• Problem
Among the lines of the material below, count those holding "computer". Report the number by itself.

• Extracted information

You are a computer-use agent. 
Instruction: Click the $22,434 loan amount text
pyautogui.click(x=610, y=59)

==

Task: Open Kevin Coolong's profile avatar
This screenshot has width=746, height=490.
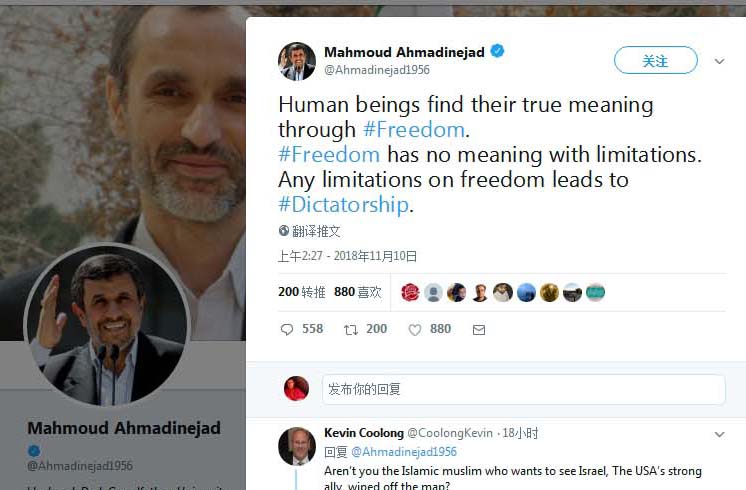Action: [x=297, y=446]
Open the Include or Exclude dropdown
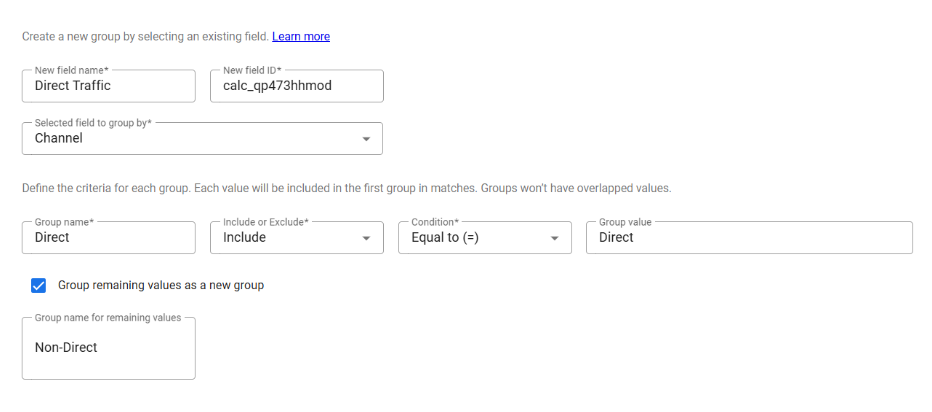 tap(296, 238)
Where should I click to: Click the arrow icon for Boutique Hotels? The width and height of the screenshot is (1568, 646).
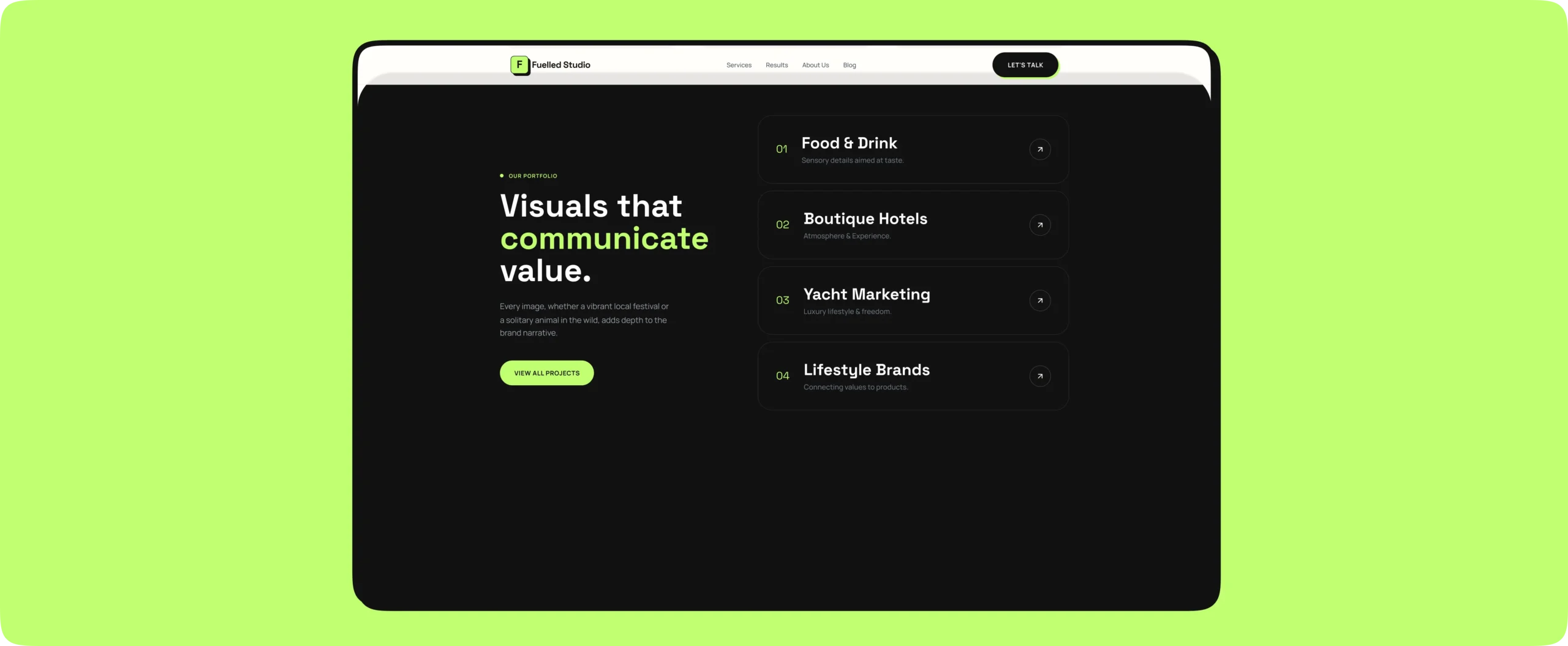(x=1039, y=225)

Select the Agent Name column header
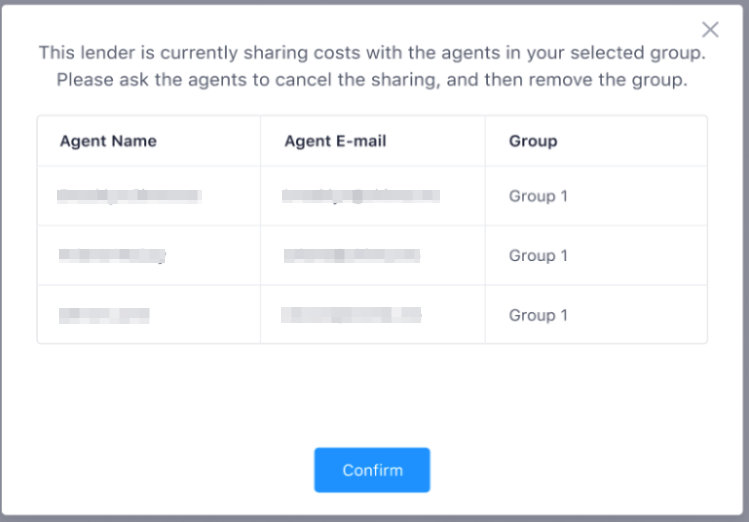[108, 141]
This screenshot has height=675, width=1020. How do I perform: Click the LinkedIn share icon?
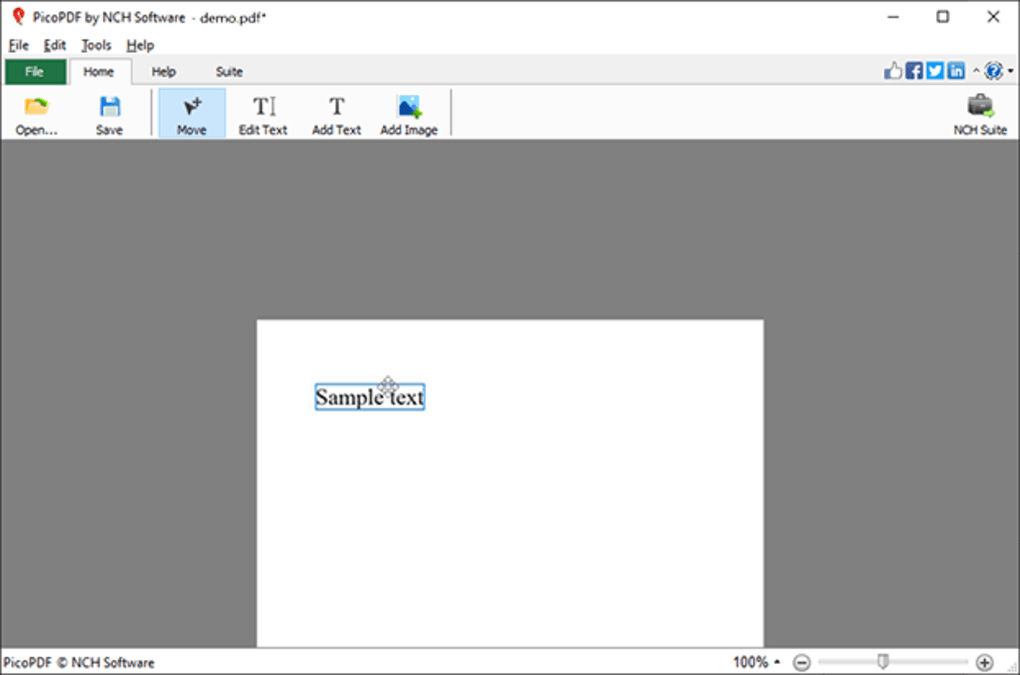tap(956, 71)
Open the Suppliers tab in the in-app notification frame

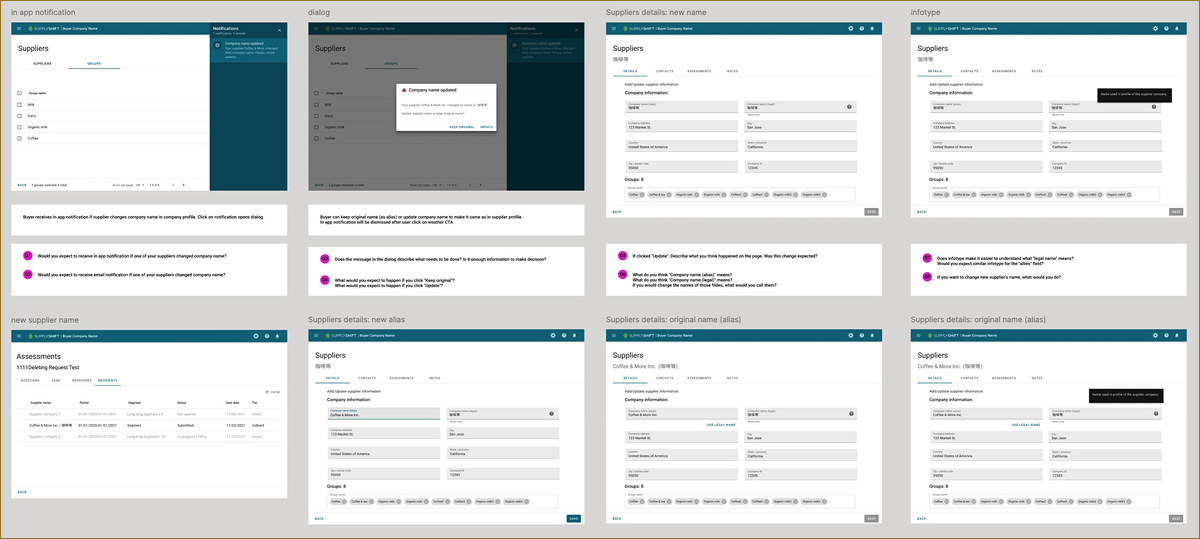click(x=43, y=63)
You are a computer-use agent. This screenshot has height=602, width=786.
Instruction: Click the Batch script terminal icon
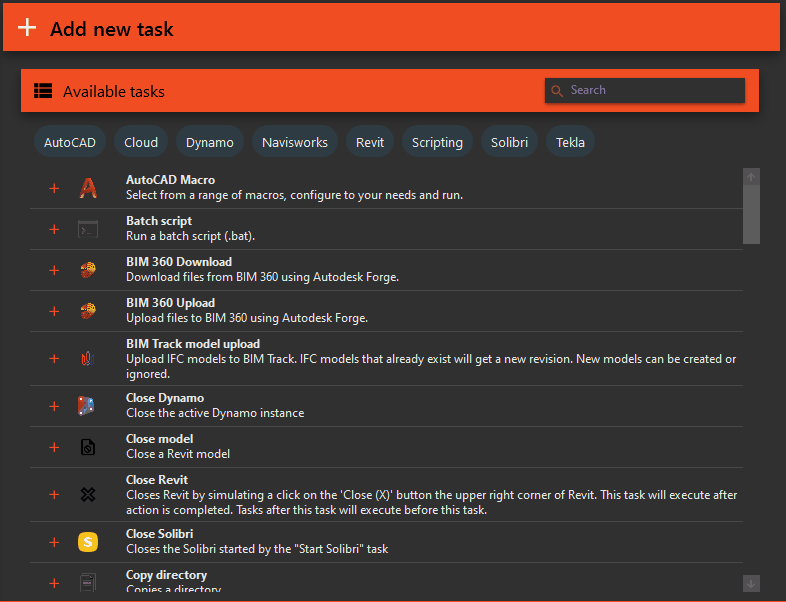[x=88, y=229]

--

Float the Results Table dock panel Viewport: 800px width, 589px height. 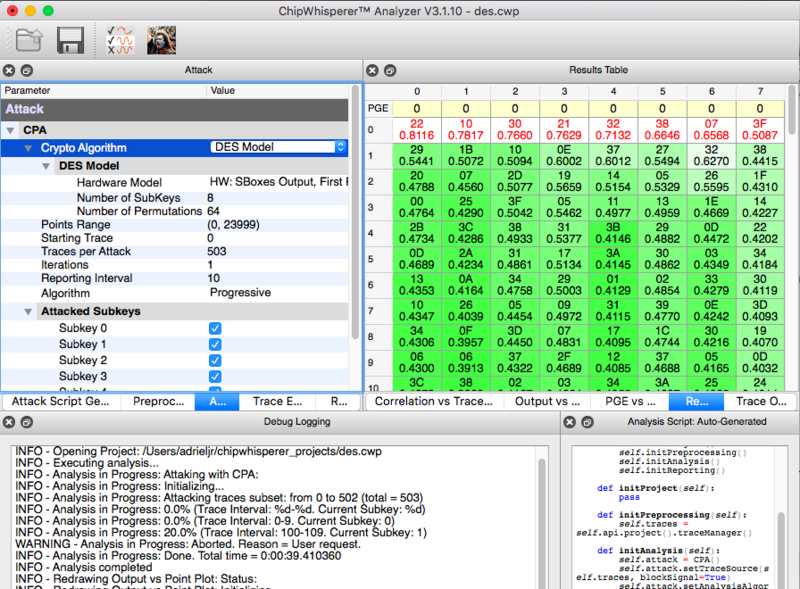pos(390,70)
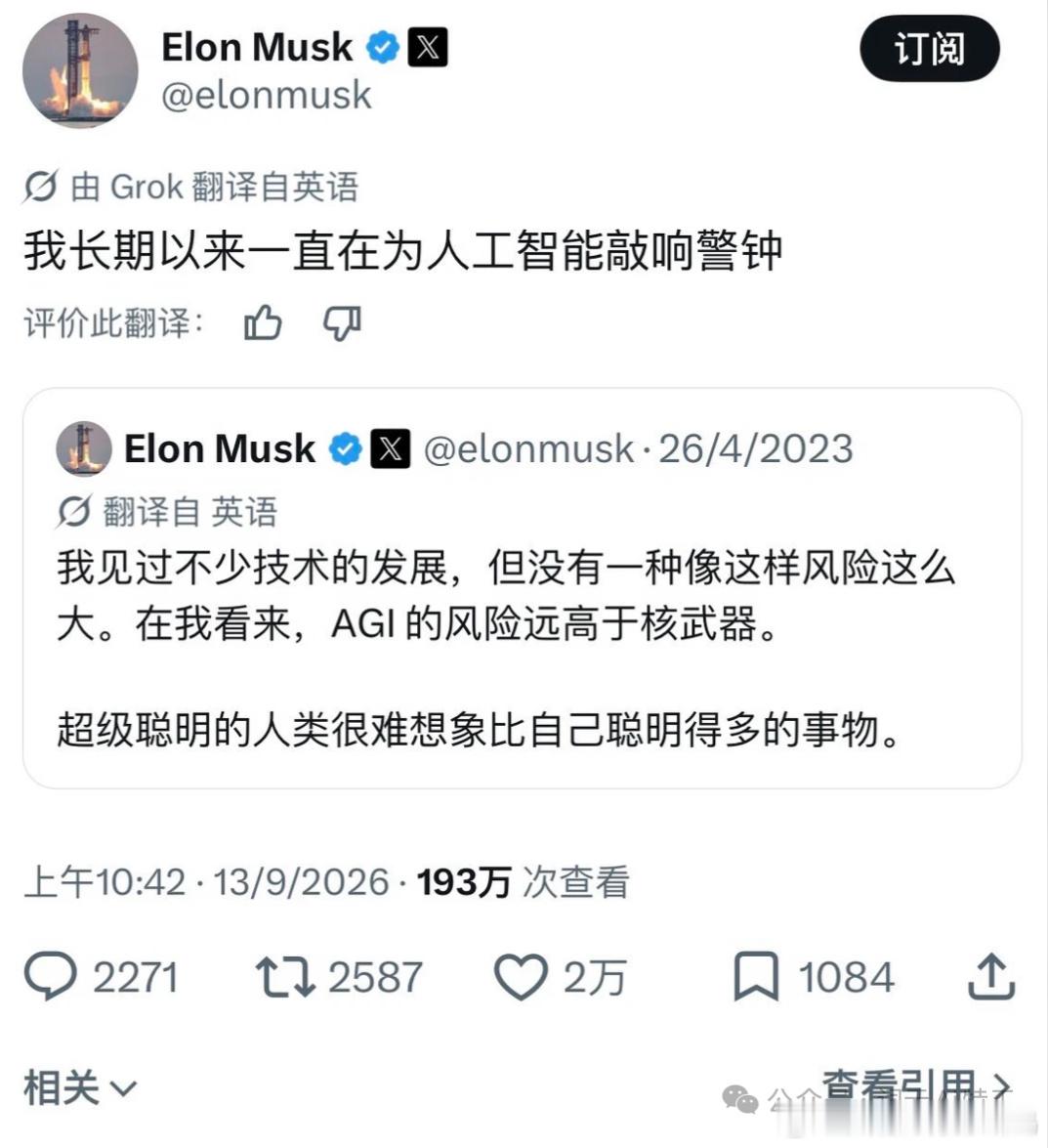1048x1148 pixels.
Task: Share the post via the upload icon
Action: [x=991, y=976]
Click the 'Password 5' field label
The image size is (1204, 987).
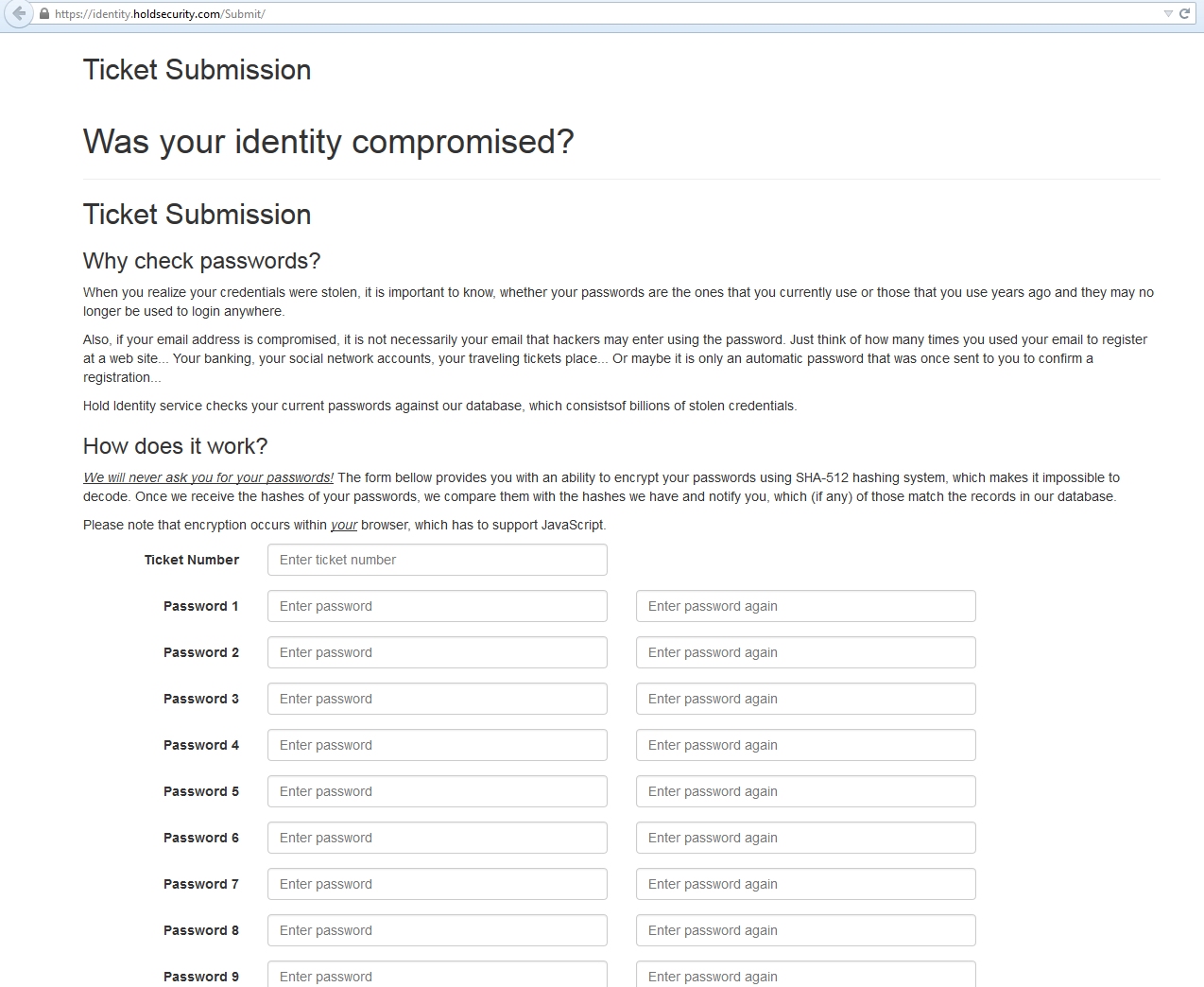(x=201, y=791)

• Final answer
2